L’industrie de la défense produit rarement une histoire de ce genre. L3Harris Technologies, l’une des plus grandes entreprises américaines de l’aérospatiale et de la défense, a mis fin aux fonctions de son président-directeur général Chris Kubasik après qu’une enquête indépendante menée par le cabinet d’avocats externe de l’entreprise a confirmé qu’il avait entretenu une relation inappropriée avec une employée placée sous son autorité. Sam Mehta a été nommé pour lui succéder le même jour.

Cette défaillance de gouvernance survient dans un secteur où la stabilité des dirigeants pèse sur les contrats. L3Harris détient des accords gouvernementaux sensibles et des contrats liés à l’OTAN, notamment la livraison à la Maison-Blanche d’un Boeing 747 modifié, destiné à servir d’Air Force One intérimaire. Un changement forcé de directeur général, exécuté du jour au lendemain sans période de transition, met discrètement sous tension les relations institutionnelles, même lorsque l’entreprise assure que ses activités ne sont pas affectées.
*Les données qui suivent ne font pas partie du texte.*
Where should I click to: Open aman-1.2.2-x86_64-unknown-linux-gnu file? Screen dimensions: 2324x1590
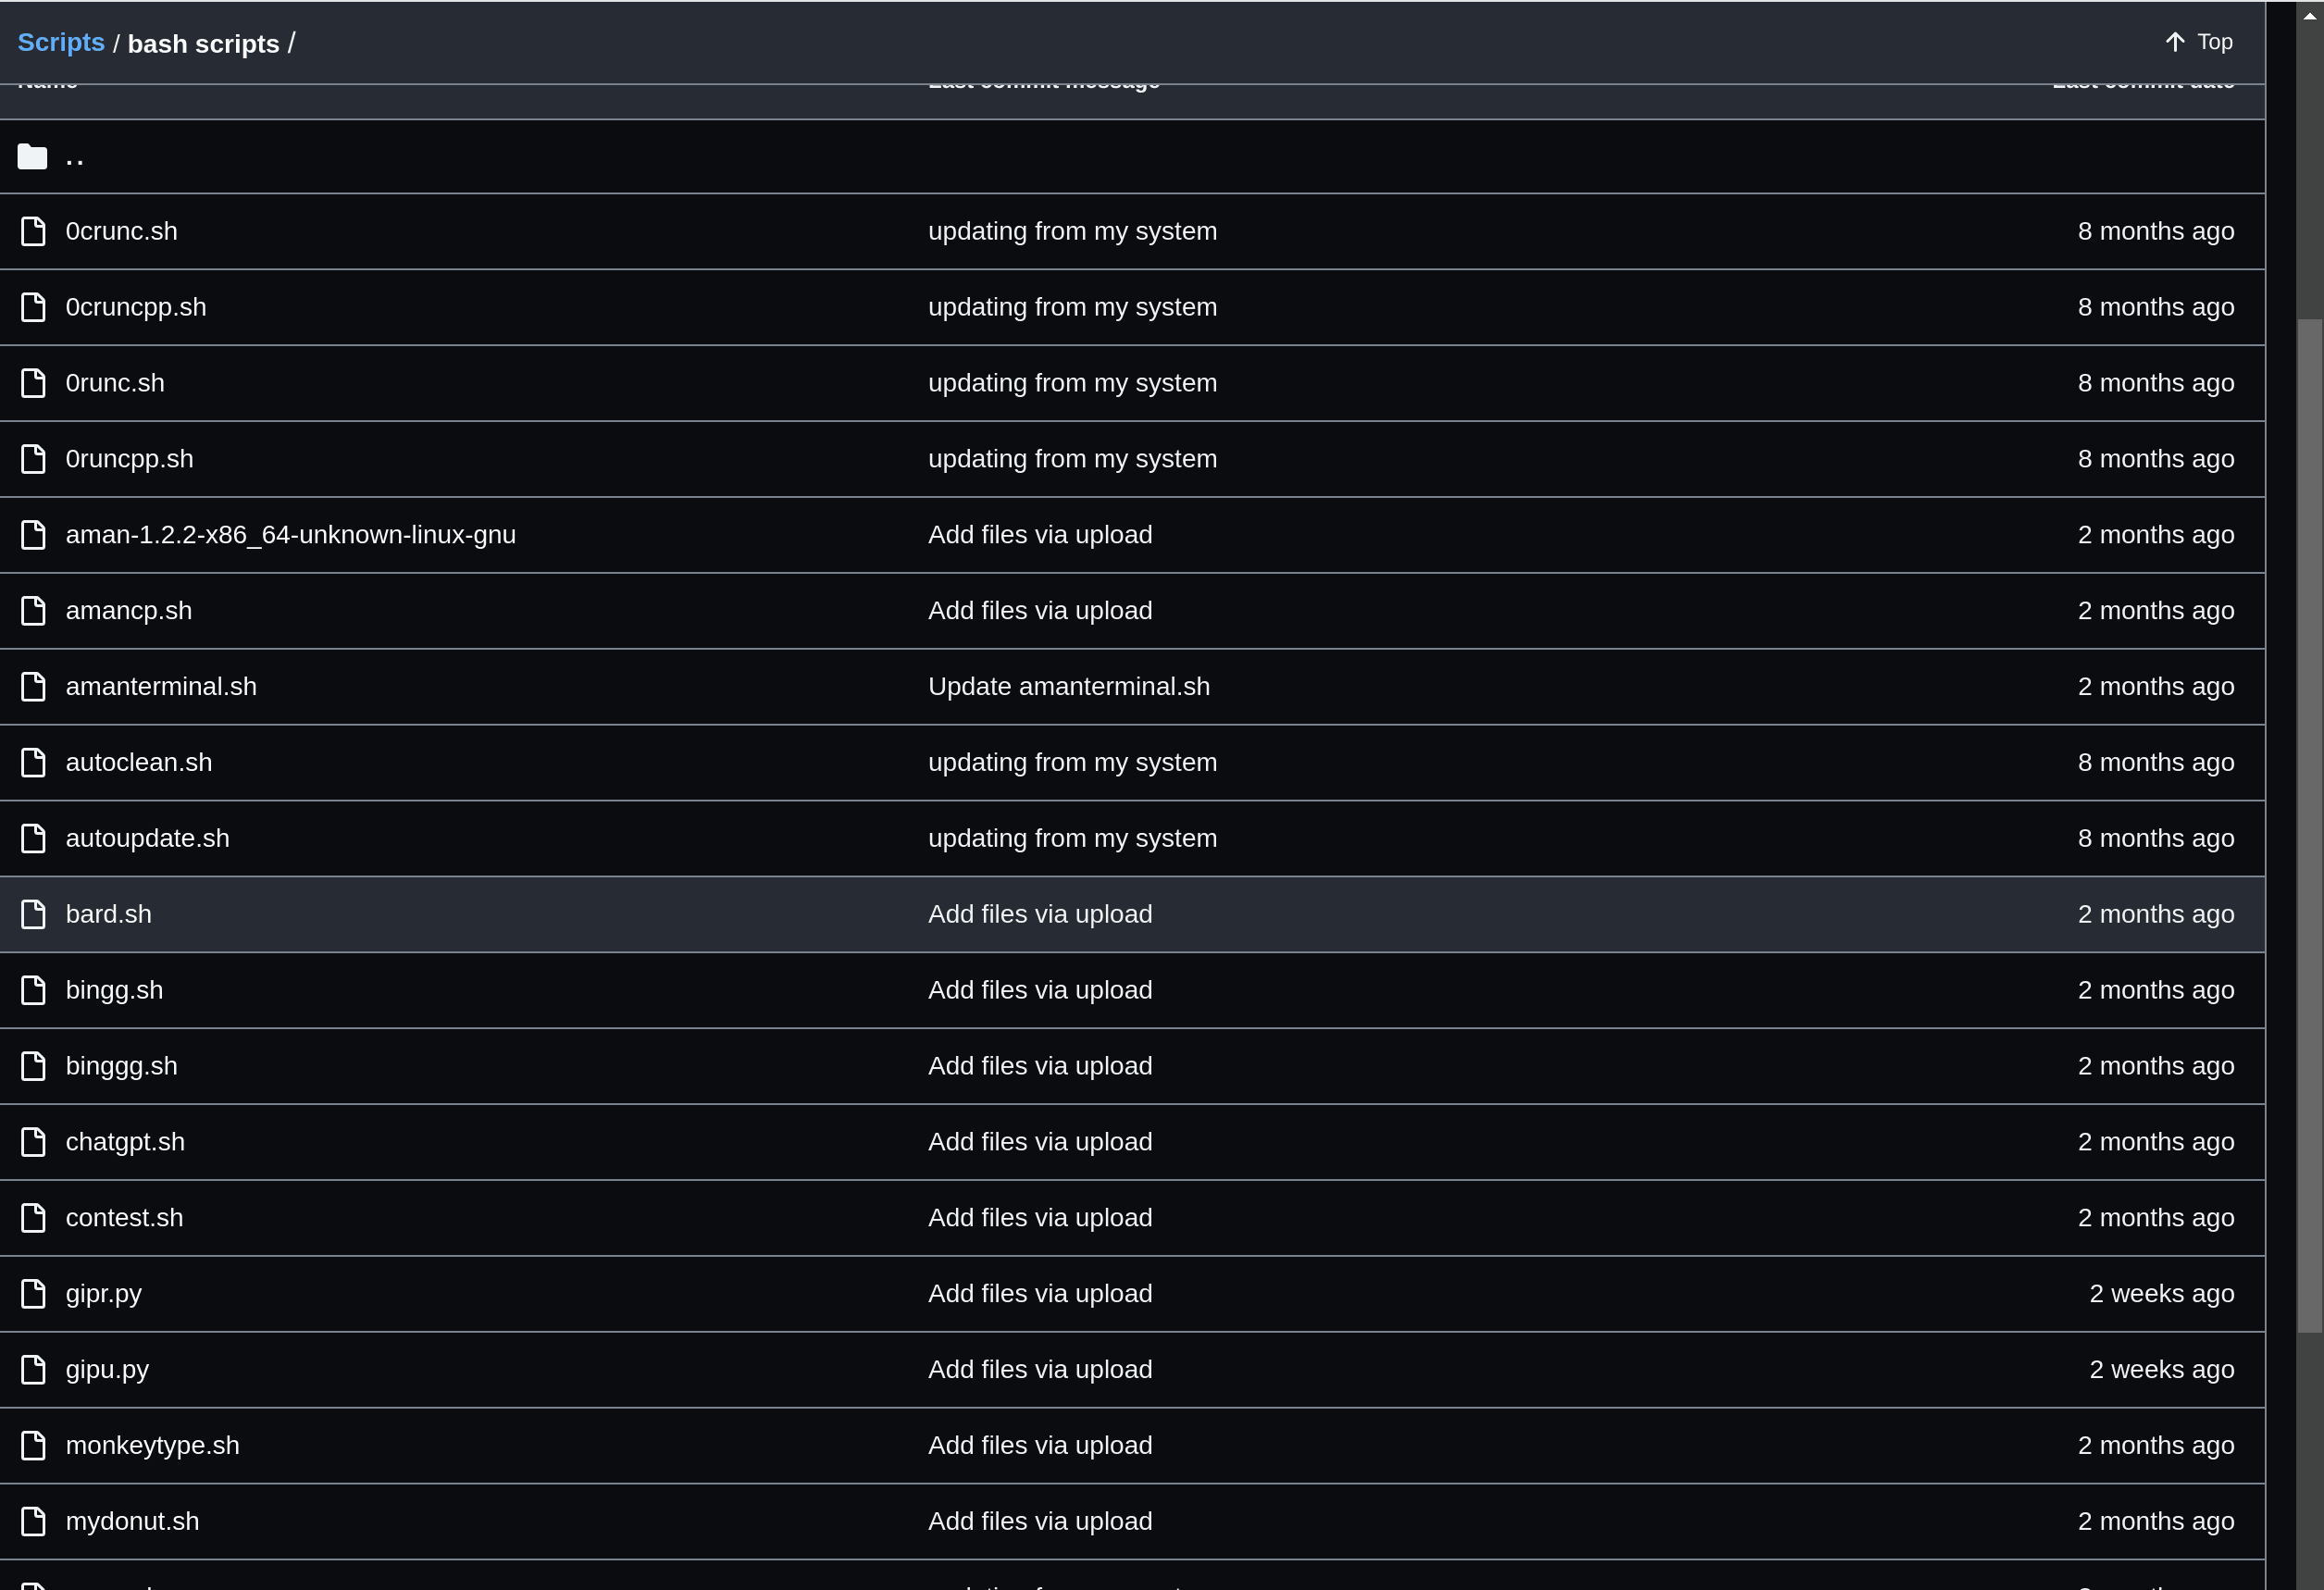pos(290,535)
Selon l’accord de séparation, Kubasik quitte l’entreprise sans indemnité de départ ni prime. Il renonce à des attributions en actions d’une valeur d’environ 45 millions de dollars, dont deux lots d’options ainsi que d’autres attributions non acquises. Ce qu’il conserve est plus frappant : environ 23 millions de dollars d’options sur actions acquises et plus de 200 000 actions d’une valeur de près de 57 millions de dollars — soit approximativement 80 millions de dollars de rémunération déjà acquis avant l’intervention du conseil d’administration. L’écart entre ce qu’un directeur général abandonne et ce qui demeure acquis suscite des interrogations dans les milieux de la gouvernance, où les critiques estiment que les clauses de récupération liées au comportement dans les rémunérations du secteur de la défense restent mal structurées.
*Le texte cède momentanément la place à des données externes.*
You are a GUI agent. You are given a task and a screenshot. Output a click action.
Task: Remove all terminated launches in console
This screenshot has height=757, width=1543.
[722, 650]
Sam Mehta, 53 ans, accède au poste après avoir dirigé les divisions systèmes spatiaux et de mission, ainsi que communications, de L3Harris — des fonctions opérationnelles au sein des principaux programmes de défense du groupe. Le conseil d’administration a choisi un candidat interne plutôt que d’ouvrir une recherche externe, privilégiant la continuité des contrats au détriment de l’image en matière de gouvernance. Mehta affiche un bilan d’exécution stable des programmes dans la division spatiale, mais n’avait encore jamais dirigé l’ensemble de l’organisation et hérite de contrats gouvernementaux pluriannuels pour lesquels les transitions de direction comportent un risque programmatique. Les marchés n’ont pas été convaincus : l’action L3Harris a chuté de plus de 4 % en début de séance lundi.
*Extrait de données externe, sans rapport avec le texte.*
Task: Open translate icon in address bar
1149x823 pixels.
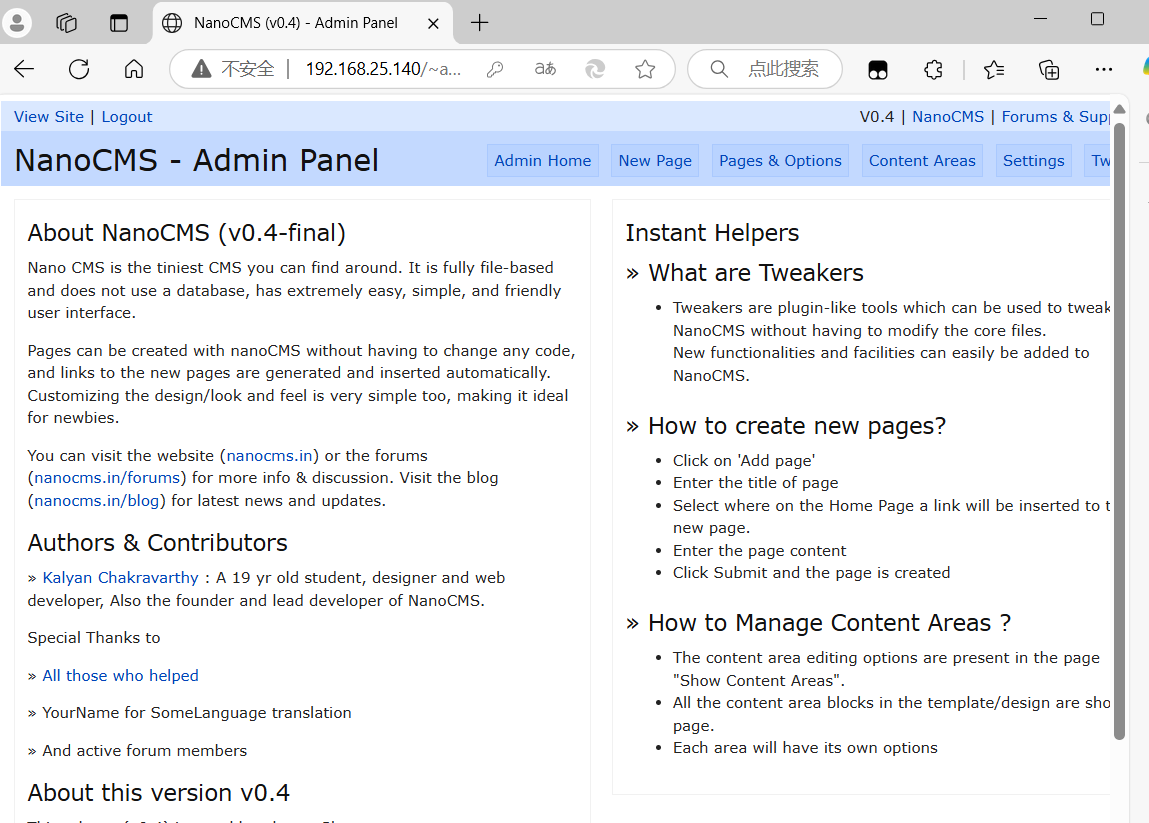Action: [544, 69]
Ce qui définit ce départ, c’est sa répétition. La carrière de Kubasik comprend une précédente enquête chez un autre grand sous-traitant de la défense — la même catégorie de manquement, le même secteur, le même départ rapide. Il a ensuite rejoint L3 Corporation, contribué à orchestrer la fusion avec Harris Corporation qui a créé L3Harris, puis bâti une seconde grande carrière de dirigeant dans le même secteur. Pendant plus d’une décennie, les conseils d’administration des grands groupes de défense ont semblé soit ignorer cet antécédent, soit vouloir le considérer comme réglé. La question plus large que la brève déclaration du conseil d’administration de L3Harris laisse sans réponse est la suivante : avec quelle rigueur les sous-traitants de la défense examinent-ils les antécédents de conduite des dirigeants qu’ils recrutent pour le poste le plus élevé ?

L’accord de séparation a été signé dimanche. Le précédent départ de Kubasik — de Lockheed Martin en 2012, après qu’une enquête éthique eut confirmé une relation personnelle étroite avec une subordonnée — s’était accompagné d’une indemnité de départ de 3,5 millions de dollars ; ce départ-ci ne prévoit aucune indemnité et entraîne la perte de 45 millions de dollars. Mehta fera face à son premier test public en tant que directeur général lors de la conférence téléphonique sur les résultats de L3Harris, prévue pour la fin octobre.